Task item: Return the lines starting at the one containing "At what (x,y)" and ending at the one containing "The width and height of the screenshot is (525, 578).", word for word. Leave the pictures out.

*** Opening Entries supplied ***

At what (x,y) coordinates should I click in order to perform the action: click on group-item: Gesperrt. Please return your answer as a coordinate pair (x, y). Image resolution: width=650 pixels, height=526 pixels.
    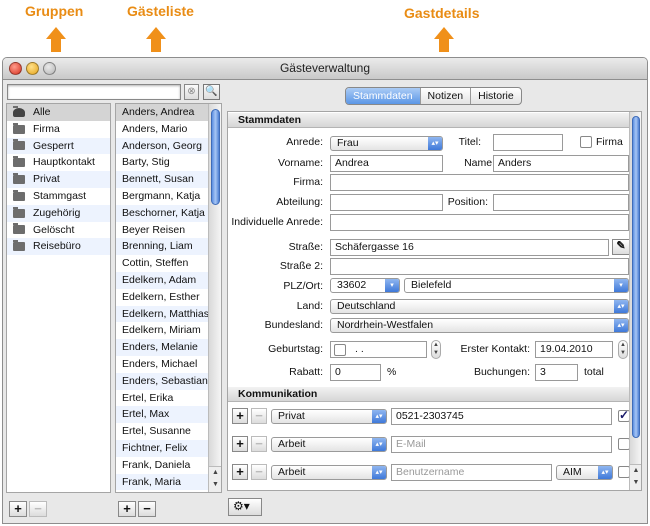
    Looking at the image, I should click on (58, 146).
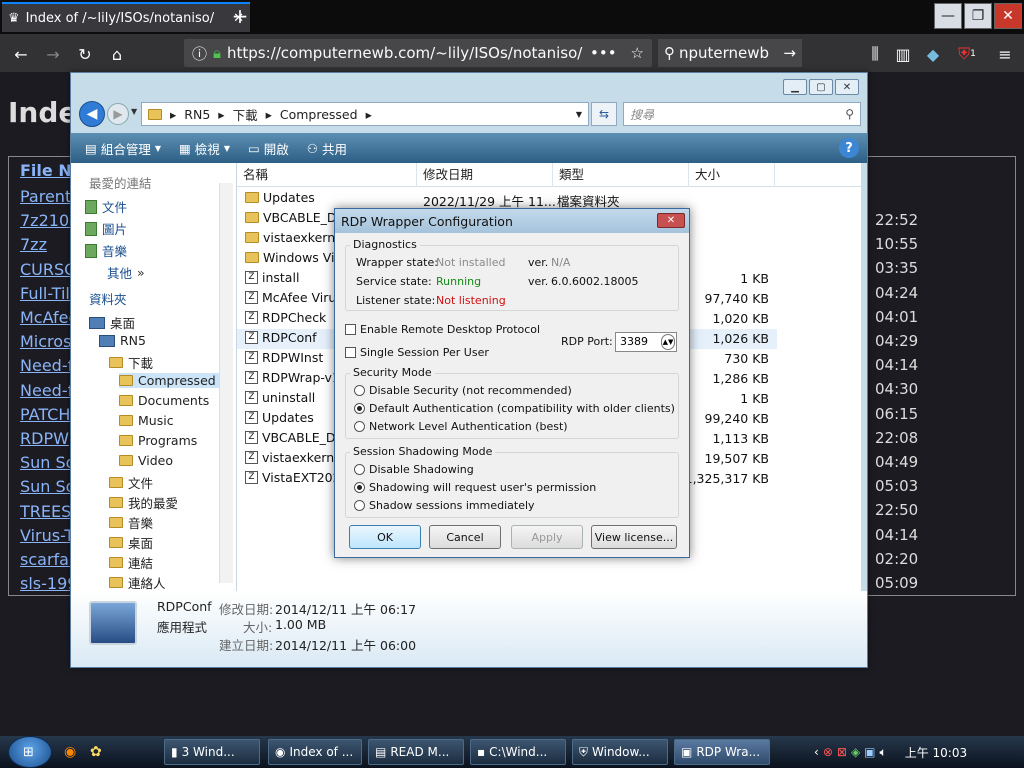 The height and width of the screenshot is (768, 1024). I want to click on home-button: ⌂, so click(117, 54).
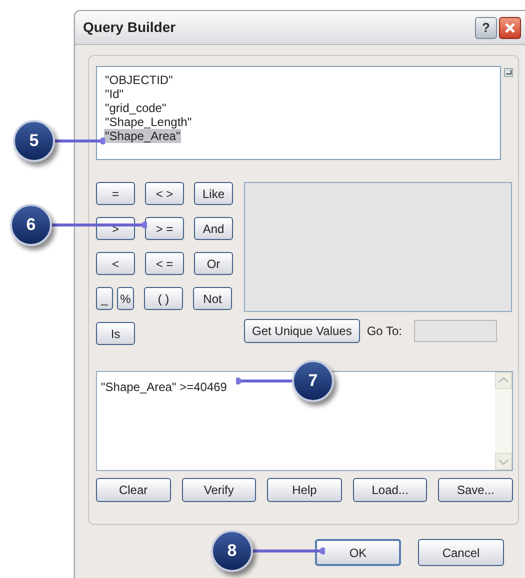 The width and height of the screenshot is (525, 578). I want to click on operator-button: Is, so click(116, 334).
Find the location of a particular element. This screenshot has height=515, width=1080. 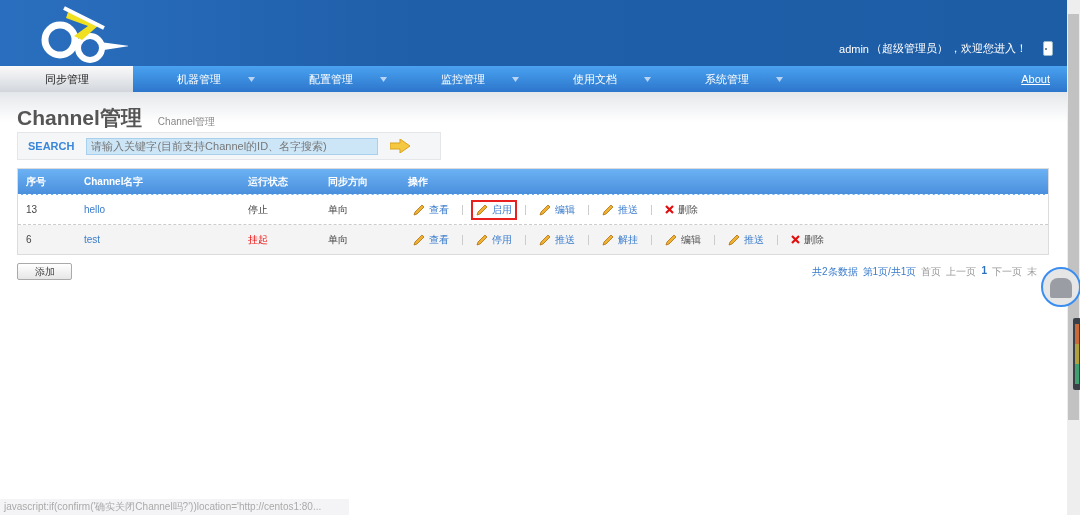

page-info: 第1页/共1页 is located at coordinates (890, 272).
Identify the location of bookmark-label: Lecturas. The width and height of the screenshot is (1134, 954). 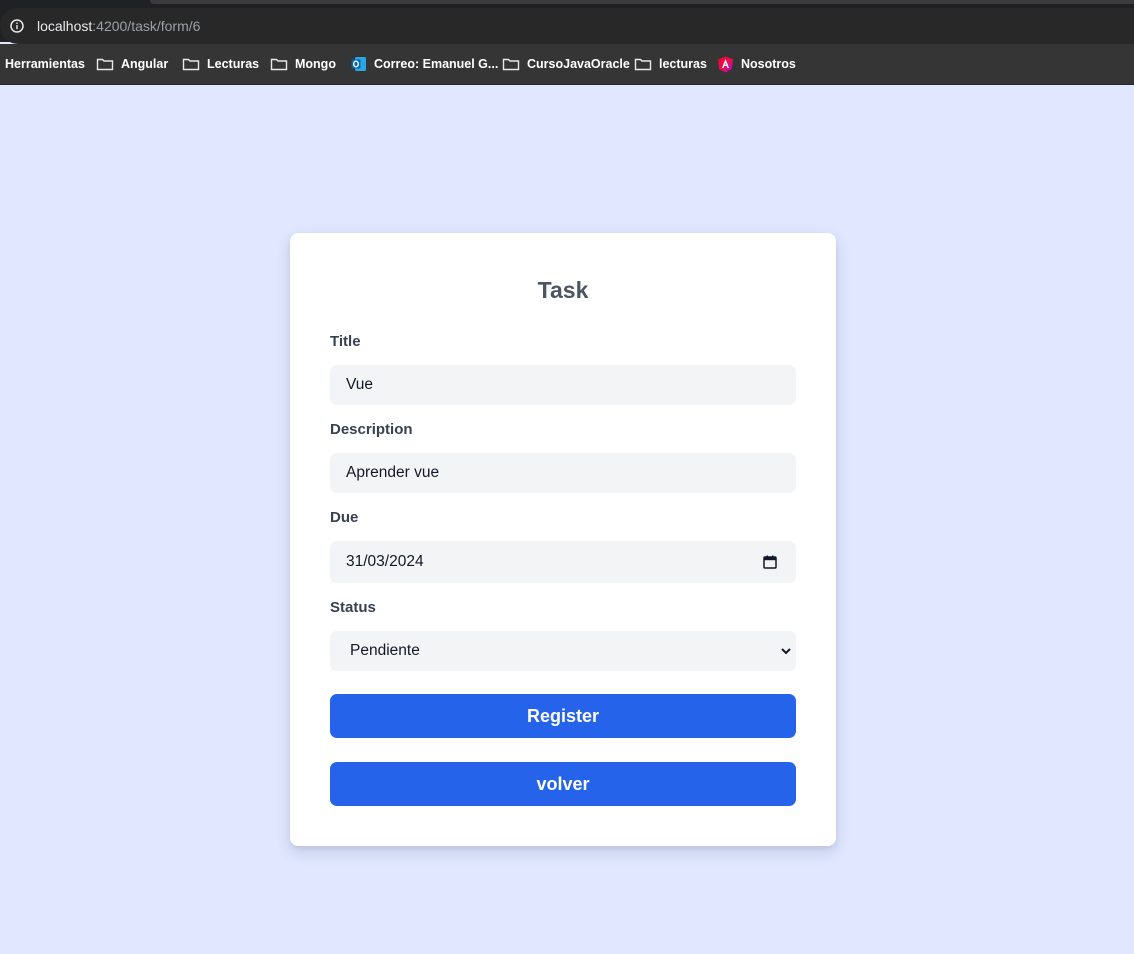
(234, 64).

*** Closing Entries supplied ***
*** Opening Entries supplied ***

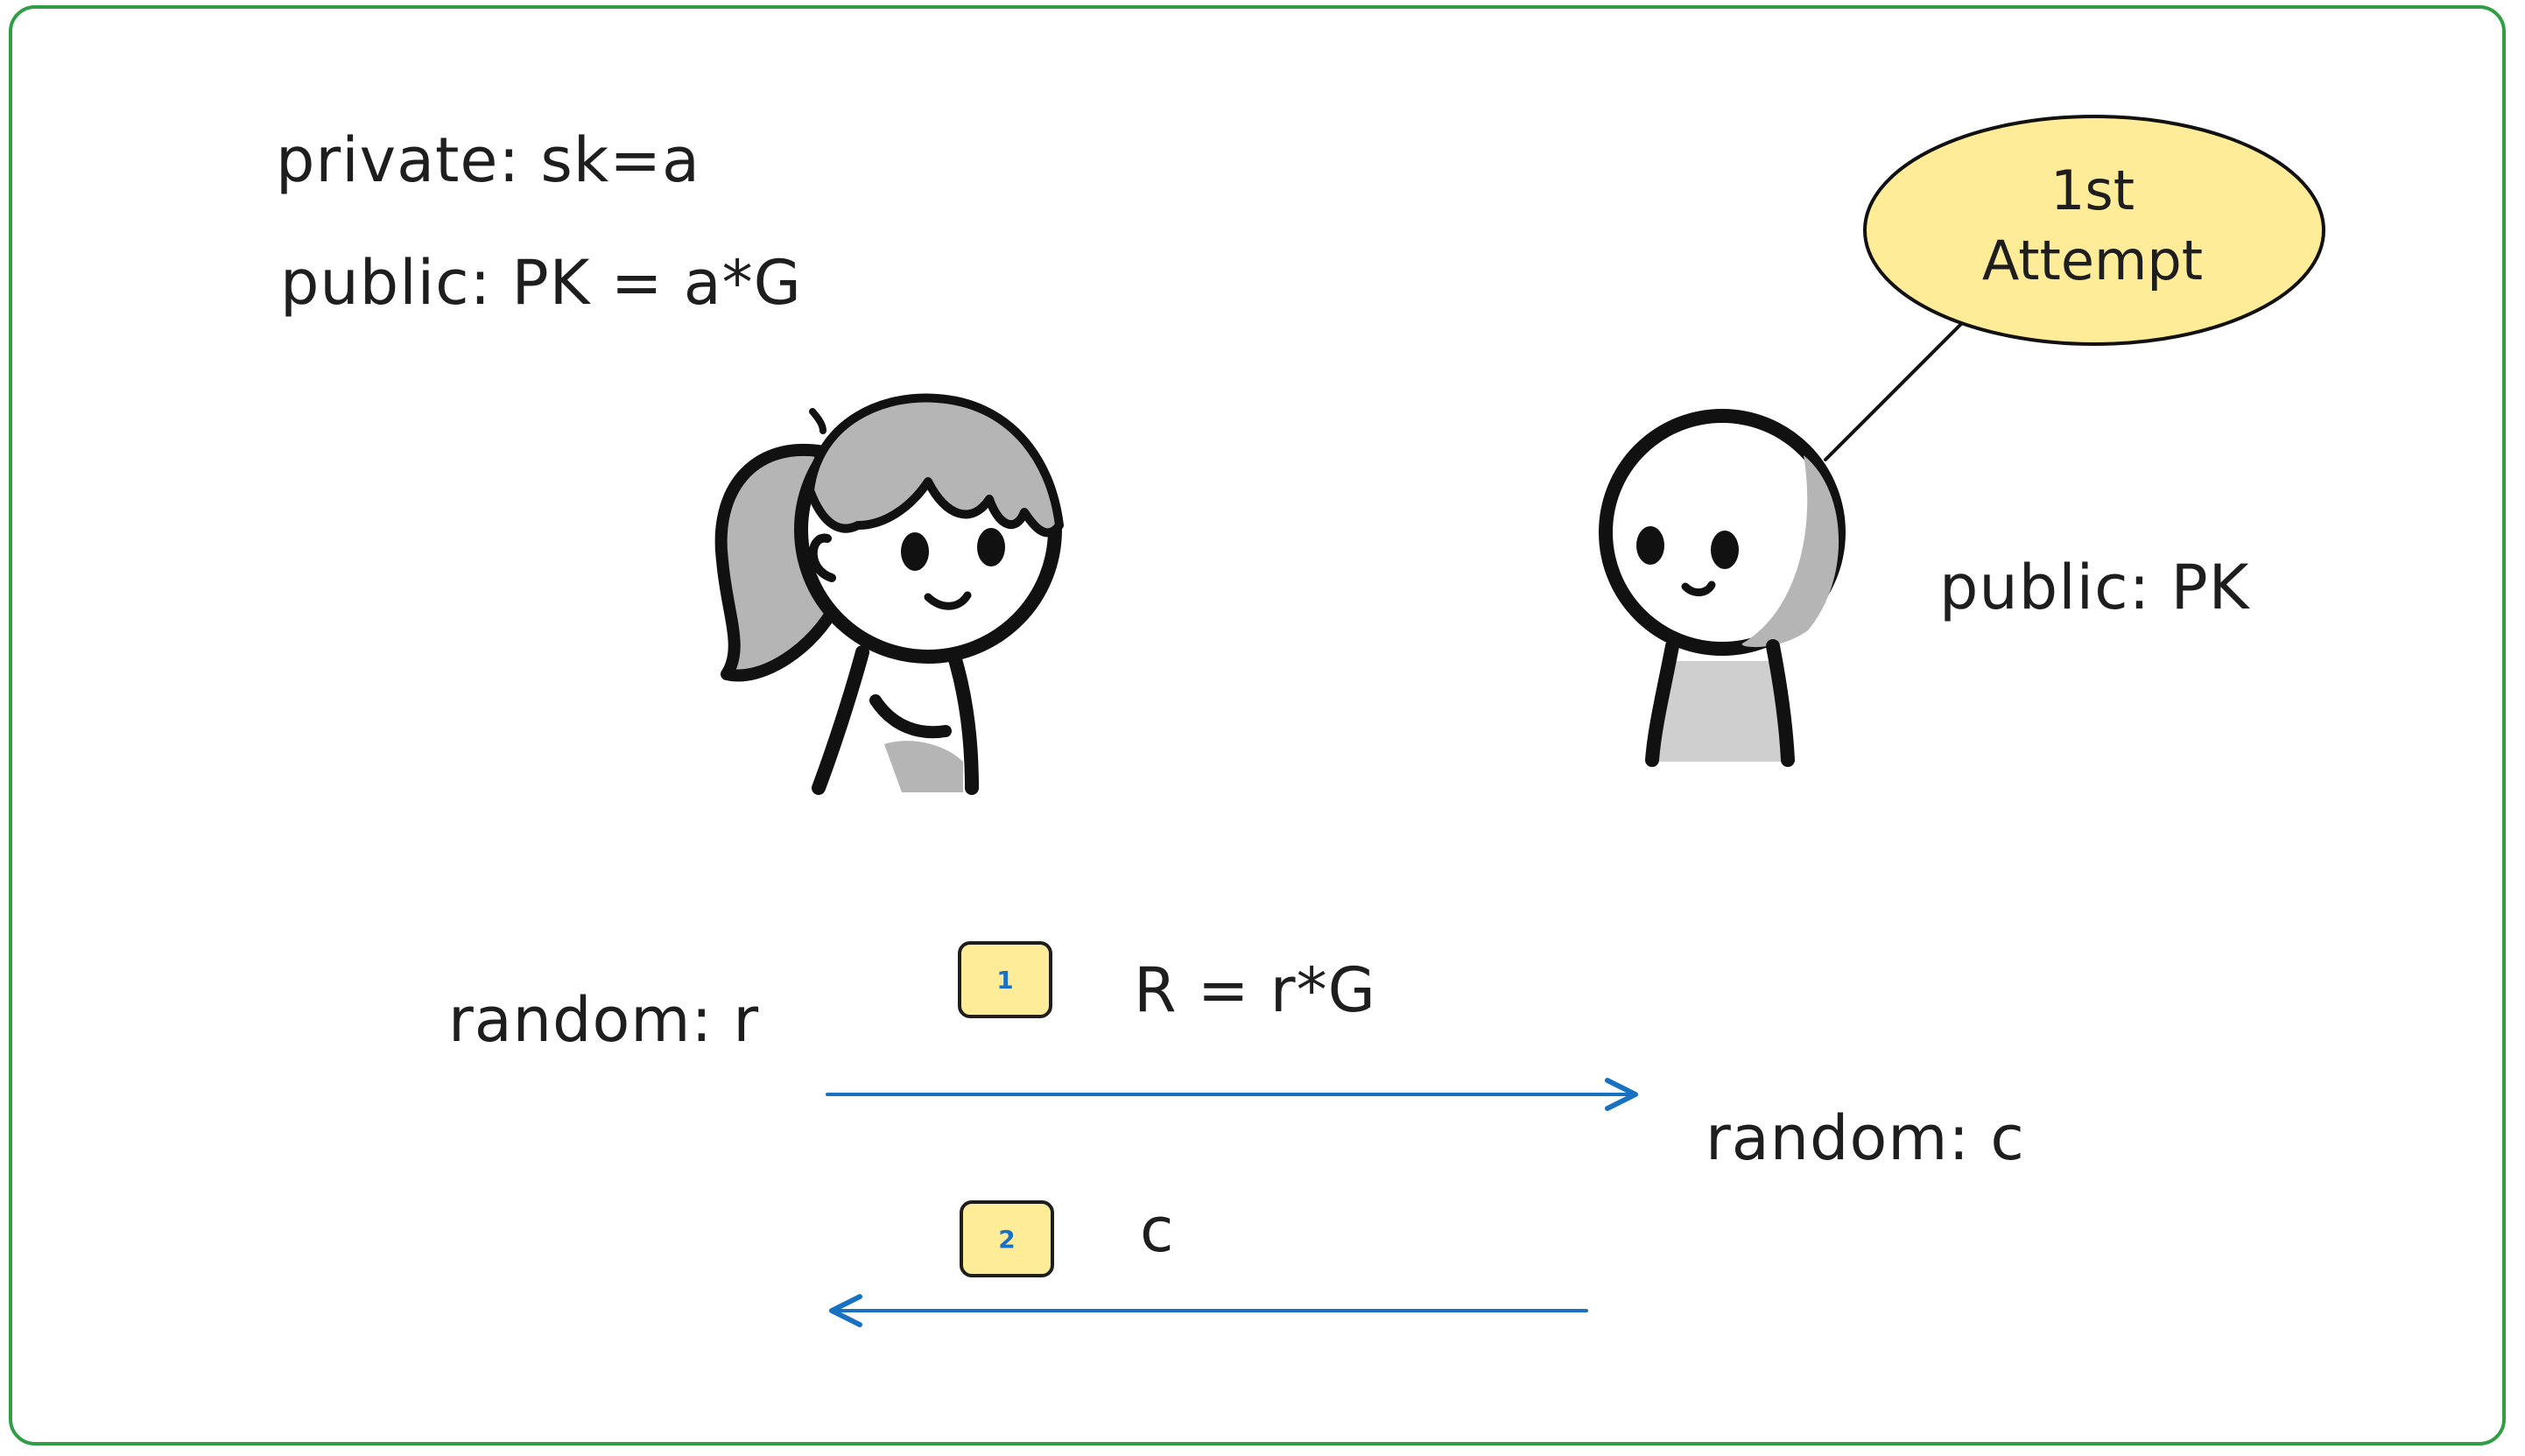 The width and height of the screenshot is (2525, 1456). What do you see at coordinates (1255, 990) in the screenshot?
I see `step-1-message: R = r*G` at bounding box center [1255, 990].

*** Closing Entries supplied ***

Output:
At what (x,y) coordinates should I click in order to perform the action: click on group-item: Gesperrt. Please return your answer as a coordinate pair (x, y). Image resolution: width=650 pixels, height=526 pixels.
    Looking at the image, I should click on (58, 146).
 The height and width of the screenshot is (768, 1024). I want to click on home-button: ⌂, so click(117, 54).
 The width and height of the screenshot is (525, 578). I want to click on operator-button: Is, so click(116, 334).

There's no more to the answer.